* What you have to do: Some lines below hold "Advanced". Pick them out and copy them.
***** Source material
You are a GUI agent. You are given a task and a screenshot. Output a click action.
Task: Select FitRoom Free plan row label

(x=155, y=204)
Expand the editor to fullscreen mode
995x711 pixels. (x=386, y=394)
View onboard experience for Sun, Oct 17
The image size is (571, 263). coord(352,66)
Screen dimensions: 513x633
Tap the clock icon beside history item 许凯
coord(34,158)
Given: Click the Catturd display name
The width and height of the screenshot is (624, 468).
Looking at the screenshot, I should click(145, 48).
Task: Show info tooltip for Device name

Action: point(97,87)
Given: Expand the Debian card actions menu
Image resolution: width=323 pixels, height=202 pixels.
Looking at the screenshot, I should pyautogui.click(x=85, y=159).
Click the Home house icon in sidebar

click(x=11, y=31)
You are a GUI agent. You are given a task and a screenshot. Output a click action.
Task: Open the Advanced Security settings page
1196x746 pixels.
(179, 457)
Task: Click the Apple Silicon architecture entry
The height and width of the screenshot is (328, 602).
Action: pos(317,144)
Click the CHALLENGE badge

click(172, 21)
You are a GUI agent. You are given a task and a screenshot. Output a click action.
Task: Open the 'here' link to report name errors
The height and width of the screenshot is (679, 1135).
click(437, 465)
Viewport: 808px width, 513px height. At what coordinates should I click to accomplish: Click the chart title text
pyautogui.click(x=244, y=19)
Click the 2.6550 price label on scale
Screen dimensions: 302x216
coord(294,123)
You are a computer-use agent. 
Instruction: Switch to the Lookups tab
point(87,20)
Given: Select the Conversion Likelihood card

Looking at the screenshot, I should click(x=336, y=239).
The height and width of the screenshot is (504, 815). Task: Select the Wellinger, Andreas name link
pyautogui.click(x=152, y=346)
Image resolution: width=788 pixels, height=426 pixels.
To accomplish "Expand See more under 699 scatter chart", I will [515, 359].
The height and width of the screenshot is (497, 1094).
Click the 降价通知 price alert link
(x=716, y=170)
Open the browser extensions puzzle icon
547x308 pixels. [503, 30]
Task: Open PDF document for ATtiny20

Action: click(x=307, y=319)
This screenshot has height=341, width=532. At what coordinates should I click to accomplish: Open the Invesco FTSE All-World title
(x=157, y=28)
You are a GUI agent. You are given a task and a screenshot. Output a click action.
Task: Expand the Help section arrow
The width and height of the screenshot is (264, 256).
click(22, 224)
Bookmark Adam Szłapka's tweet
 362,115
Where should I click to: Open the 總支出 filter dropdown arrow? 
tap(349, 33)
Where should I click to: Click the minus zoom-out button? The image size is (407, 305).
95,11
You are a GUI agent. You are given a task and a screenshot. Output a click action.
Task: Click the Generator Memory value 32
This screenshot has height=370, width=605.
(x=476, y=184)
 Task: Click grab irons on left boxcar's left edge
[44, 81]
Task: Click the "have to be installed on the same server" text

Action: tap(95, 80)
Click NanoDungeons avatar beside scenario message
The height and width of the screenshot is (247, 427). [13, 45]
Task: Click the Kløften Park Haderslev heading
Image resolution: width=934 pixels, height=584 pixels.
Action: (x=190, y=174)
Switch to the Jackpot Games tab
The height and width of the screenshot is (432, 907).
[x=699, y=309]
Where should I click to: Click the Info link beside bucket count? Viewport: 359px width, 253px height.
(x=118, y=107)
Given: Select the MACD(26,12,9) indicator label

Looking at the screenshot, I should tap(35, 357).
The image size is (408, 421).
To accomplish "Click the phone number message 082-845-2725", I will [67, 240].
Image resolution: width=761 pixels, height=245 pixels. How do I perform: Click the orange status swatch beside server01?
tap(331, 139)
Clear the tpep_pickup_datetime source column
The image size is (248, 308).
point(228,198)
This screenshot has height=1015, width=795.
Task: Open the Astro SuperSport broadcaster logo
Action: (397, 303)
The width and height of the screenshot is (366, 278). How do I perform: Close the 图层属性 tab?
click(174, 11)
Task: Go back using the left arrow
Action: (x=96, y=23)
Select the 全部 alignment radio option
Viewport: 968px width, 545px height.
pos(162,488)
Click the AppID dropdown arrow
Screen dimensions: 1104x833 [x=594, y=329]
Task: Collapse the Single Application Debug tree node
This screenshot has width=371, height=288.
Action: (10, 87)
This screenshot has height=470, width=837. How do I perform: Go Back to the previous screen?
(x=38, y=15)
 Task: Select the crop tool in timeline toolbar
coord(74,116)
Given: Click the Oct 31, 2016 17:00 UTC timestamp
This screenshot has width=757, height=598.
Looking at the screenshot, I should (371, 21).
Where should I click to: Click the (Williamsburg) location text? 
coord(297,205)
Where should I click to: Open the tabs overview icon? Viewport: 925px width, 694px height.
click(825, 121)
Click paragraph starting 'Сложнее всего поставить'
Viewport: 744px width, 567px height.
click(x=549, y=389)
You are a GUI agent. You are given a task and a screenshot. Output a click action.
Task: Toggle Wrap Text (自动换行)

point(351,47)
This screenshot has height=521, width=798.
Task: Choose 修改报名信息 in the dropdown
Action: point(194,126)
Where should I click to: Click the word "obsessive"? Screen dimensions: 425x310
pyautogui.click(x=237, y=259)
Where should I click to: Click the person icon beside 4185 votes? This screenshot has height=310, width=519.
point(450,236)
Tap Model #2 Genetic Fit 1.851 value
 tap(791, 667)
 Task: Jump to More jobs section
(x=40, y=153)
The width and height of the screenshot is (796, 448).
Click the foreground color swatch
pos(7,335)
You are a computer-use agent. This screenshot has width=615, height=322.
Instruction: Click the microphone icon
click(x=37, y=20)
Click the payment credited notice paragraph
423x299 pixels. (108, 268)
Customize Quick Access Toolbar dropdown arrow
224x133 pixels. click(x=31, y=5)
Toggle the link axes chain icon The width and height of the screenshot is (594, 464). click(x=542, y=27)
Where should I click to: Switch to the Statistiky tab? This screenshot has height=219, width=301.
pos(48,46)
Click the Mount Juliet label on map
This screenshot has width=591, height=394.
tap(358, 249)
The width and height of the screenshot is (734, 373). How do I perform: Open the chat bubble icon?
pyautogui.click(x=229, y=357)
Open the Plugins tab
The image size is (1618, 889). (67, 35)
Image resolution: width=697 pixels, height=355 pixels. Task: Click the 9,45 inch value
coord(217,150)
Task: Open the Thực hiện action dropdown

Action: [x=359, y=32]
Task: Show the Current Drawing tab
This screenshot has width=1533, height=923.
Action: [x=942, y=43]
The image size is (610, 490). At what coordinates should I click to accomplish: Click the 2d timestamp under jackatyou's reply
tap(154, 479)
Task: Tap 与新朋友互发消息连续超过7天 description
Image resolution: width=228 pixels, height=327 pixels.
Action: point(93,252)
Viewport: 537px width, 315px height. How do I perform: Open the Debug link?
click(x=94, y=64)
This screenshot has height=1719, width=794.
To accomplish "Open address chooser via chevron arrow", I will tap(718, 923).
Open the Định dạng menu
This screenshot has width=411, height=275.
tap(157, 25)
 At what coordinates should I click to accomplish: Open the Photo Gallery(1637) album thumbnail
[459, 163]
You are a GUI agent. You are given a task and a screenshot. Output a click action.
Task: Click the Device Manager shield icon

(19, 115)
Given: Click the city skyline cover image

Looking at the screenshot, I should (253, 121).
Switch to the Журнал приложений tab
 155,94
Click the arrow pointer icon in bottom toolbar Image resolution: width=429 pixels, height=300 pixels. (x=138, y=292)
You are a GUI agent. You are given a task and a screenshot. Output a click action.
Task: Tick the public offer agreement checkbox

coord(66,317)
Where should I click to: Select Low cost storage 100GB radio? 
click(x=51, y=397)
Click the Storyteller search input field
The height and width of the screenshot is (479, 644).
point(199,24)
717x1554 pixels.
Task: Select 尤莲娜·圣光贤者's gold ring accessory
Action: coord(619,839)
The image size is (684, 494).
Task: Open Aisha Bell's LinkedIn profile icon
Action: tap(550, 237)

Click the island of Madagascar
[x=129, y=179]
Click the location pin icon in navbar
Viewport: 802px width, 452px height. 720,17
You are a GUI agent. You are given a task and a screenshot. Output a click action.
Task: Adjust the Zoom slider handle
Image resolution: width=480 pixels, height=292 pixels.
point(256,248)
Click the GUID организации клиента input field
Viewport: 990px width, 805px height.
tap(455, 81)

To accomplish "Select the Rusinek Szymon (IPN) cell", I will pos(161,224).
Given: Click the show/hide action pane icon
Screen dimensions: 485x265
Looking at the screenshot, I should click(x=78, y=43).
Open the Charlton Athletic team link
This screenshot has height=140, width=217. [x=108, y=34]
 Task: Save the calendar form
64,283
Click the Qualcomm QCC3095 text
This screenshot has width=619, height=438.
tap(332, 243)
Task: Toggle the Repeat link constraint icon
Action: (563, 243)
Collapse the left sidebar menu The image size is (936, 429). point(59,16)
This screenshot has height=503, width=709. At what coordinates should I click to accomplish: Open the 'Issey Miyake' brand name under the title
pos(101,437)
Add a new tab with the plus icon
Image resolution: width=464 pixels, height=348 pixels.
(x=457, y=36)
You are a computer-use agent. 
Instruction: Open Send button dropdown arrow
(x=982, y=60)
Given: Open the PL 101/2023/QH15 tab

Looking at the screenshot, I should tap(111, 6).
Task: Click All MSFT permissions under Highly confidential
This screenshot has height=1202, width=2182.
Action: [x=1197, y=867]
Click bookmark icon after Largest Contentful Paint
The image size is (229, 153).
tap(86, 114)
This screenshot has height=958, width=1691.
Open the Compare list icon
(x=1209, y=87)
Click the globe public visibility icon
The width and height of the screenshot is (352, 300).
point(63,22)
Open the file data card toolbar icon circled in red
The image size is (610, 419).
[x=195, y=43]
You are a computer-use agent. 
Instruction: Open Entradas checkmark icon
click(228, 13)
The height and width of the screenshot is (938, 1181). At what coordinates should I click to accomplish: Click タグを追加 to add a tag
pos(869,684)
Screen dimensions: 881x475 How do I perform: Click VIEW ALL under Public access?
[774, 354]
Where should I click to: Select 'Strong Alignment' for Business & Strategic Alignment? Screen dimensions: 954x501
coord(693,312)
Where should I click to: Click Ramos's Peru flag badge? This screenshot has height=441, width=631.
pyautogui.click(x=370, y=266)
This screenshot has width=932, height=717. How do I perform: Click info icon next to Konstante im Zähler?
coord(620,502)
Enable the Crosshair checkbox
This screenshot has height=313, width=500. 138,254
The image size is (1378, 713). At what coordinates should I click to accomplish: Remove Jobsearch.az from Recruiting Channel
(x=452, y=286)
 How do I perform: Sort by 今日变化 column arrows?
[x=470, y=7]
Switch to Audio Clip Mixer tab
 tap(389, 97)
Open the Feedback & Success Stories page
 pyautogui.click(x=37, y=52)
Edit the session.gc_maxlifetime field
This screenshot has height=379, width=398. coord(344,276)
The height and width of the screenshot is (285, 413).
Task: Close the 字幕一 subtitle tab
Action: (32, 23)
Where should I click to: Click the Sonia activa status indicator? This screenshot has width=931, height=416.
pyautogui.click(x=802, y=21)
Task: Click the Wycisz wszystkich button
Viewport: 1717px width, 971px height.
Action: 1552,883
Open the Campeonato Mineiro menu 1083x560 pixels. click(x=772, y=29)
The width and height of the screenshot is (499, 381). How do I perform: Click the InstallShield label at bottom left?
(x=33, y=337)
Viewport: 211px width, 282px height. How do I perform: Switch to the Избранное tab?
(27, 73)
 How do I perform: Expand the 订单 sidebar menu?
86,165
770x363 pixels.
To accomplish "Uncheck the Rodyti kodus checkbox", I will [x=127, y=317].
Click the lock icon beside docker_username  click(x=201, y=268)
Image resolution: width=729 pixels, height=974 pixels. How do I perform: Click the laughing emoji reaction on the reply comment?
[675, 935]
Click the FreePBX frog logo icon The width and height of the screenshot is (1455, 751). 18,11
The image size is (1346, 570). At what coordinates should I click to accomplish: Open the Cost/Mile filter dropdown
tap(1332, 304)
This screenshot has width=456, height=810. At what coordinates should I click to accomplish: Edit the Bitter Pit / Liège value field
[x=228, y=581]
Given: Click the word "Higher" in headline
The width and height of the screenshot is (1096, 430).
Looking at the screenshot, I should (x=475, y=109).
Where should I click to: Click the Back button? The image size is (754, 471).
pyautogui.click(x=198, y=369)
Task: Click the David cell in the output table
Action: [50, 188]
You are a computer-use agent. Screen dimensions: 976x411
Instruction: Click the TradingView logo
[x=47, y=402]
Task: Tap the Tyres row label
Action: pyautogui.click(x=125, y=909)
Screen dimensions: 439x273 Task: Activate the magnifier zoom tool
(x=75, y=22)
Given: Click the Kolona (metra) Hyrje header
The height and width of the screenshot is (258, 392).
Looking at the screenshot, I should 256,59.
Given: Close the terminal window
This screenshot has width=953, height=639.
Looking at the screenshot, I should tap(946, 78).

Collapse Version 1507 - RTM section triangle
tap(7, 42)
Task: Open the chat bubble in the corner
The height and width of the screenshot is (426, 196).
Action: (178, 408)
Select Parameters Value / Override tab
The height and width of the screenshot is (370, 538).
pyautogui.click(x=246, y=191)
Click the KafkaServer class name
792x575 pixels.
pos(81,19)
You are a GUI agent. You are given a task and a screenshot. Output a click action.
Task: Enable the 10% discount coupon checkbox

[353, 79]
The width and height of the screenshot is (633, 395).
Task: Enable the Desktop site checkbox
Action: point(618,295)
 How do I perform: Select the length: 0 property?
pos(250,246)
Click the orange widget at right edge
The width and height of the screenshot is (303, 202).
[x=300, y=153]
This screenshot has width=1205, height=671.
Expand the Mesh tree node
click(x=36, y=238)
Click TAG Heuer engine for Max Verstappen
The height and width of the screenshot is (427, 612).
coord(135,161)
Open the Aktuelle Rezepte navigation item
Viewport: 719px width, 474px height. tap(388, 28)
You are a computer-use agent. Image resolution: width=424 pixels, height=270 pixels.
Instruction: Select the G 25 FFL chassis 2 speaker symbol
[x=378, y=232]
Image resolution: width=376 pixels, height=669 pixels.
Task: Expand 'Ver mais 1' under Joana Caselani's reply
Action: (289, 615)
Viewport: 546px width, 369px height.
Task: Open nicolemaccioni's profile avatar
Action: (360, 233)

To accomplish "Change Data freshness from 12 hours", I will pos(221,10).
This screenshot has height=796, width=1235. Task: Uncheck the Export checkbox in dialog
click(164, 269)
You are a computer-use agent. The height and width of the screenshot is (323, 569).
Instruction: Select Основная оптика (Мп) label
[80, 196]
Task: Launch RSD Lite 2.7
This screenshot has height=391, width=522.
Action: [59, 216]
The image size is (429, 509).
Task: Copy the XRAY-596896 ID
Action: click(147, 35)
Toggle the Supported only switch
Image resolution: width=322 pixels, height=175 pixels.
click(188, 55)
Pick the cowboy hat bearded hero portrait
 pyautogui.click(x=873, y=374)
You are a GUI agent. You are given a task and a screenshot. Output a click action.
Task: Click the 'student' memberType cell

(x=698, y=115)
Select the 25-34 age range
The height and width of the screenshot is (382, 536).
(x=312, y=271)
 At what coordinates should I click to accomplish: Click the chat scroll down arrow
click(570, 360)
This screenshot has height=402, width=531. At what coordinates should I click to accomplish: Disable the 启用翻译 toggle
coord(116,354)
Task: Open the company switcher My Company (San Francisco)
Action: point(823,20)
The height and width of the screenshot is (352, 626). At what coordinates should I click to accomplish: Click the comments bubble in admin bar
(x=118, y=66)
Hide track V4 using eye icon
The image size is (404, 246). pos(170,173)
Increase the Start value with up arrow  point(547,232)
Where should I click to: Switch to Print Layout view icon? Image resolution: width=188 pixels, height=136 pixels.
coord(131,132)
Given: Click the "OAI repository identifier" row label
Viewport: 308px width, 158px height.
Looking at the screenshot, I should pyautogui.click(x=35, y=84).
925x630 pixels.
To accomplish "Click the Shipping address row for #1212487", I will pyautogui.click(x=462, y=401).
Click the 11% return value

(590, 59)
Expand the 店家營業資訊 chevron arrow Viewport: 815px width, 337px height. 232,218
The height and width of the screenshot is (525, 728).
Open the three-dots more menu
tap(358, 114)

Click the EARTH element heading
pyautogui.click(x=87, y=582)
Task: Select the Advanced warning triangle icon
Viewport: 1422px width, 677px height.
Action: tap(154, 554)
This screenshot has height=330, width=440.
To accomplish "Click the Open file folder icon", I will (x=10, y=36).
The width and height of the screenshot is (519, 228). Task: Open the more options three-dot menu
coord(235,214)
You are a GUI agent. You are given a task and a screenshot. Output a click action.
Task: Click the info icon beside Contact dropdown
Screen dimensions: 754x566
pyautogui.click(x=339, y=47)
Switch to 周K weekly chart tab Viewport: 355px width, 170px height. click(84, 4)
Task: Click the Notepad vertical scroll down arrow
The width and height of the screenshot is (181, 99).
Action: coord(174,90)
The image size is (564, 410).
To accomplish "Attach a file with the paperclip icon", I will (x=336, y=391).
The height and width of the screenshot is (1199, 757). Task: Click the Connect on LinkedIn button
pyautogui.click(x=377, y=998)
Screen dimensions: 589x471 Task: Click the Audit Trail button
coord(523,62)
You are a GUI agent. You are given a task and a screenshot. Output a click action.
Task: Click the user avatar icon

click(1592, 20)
**********
* Your response:
Task: Open the Advanced Security settings page
Task: Select the Advanced warning triangle icon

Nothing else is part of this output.